Don’t get me wrong. I think reflection is fabulous. In fact, I probably overindulge in it. Reflections over the dessert I made for the party. Did people like it? Reflections over the conversation I had with a supervisor. Did I sound professional? Reflections over the cute guy sitting across the coffee shop. Did he wink at me? Should I go over there? What will we name our kids?
So maybe I overthink things…
But shouldn’t we be reflecting all year? Shouldn’t we regularly be looking for ways to improve ourselves, if there are things we wish were different? Shouldn’t we stop asking rhetorical questions and start acting on them already?
One of the commentators (is that a word?) on one of the New Year’s Eve specials last night made a comment about how now that 2013 is over, we can forget about it, start over, make a clean slate as if none of it ever happened. I suppose that’s a great idea in theory if you had a rough year. But it is practical? (Sorry, another rhetorical question.)

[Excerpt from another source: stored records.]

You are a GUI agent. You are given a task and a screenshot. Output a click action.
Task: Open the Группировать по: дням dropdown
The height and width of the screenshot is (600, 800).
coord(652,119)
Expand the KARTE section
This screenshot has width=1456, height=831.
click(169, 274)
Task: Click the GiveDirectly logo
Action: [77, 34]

For me, 2013 was just another year. There were some very good things that happened, and some less than stellar things. But everything that happened during 2013 shaped who I am now. I learned so much about writing and the publishing world, and, honestly, about myself. Why would I want to let that all go just to “start fresh?” The worst things in life often teach us the most.
I do have hopes and dreams and goals for the new year. But they aren’t contingent upon that magical flip from December 31 to January 1. They are the same goals I had a week ago. The same hopes and dreams I’ve had for much longer than that.
I’m not trying to rain on anyone’s parade. (Speaking of which, I missed the parade this morning. My bed needed me.) If you love New Year’s and everything that goes with it, the top 10 lists, the resolutions, the confetti and glitter and pomp, then I’m glad for you. If this is where your starting point needs to be, then more power to you, and I hope it goes well for you. As for me, just call me the Scrooge of the New Year. Again, the “holiday,” not the actual year.
In fact, I plan on being quite cheerful this year. Let’s call that my resolution. If I believed in doing that sort of thing. 😉
Happy New Year, folks.
Great post! 🙂
I agree!!!!!!! I want to hit people in the head when they start complaining about ‘last year’ and wanting it to go away. Every moment makes us who we are and we are great! If you only look for the dark that’s all you will see. The parade was gorgeous, by the way.
Thanks, Kathy! I loved what you said earlier about looking for the light. So important, especially in the darkest moments. (I might be channeling Gandalf here…)
Me neither. Glad that was a week ago, even if it means I’m now back at work after three weeks off!
Kinda feels good to be back at work though, right? RIGHT??
I have one of those jobs where I wake up in the morning and say, “I get to go to work today!”